— Required action —
Exactly reproduce the lines from the one holding "Task: Click the compass to reset north" through the end of the records, including both boundary lines but no pictures.

— Material for this task —
────────────────

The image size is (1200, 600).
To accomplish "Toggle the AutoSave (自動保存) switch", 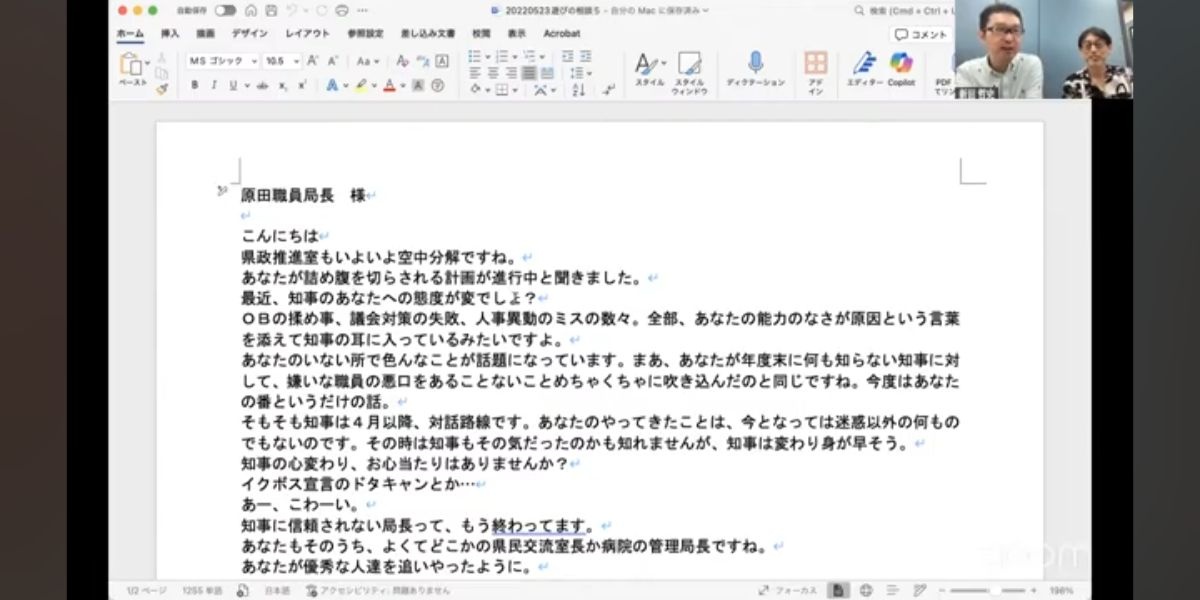I will [x=225, y=10].
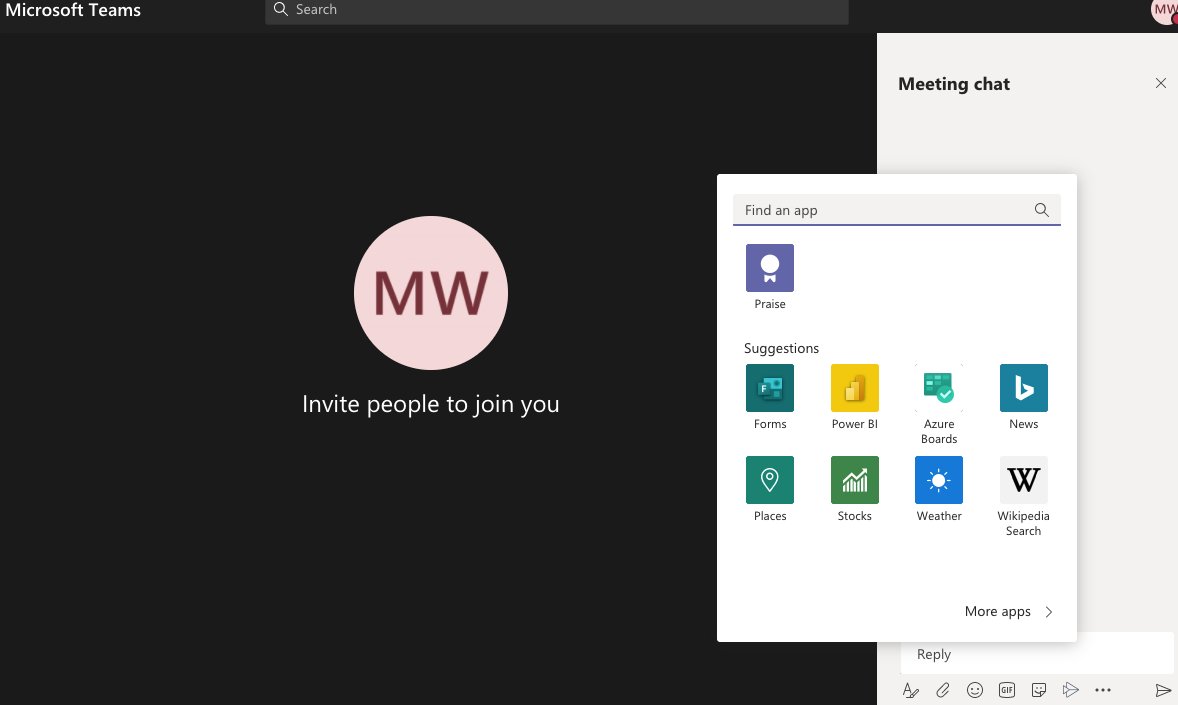This screenshot has width=1178, height=705.
Task: Open the Stocks app
Action: (854, 480)
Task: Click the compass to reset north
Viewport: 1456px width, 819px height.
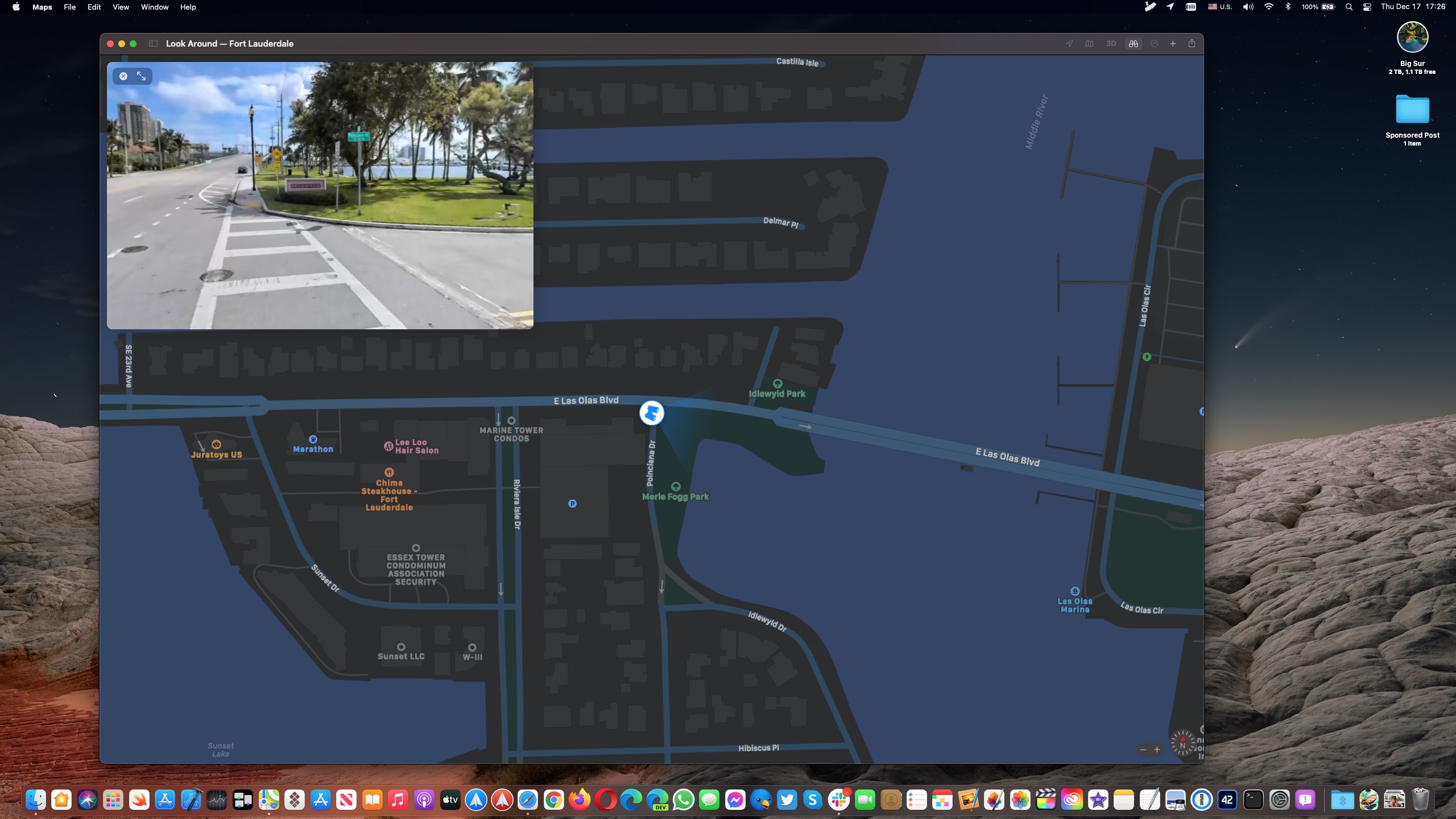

────────────────

— Response for this exercise —
Task: Click the compass to reset north
Viewport: 1456px width, 819px height.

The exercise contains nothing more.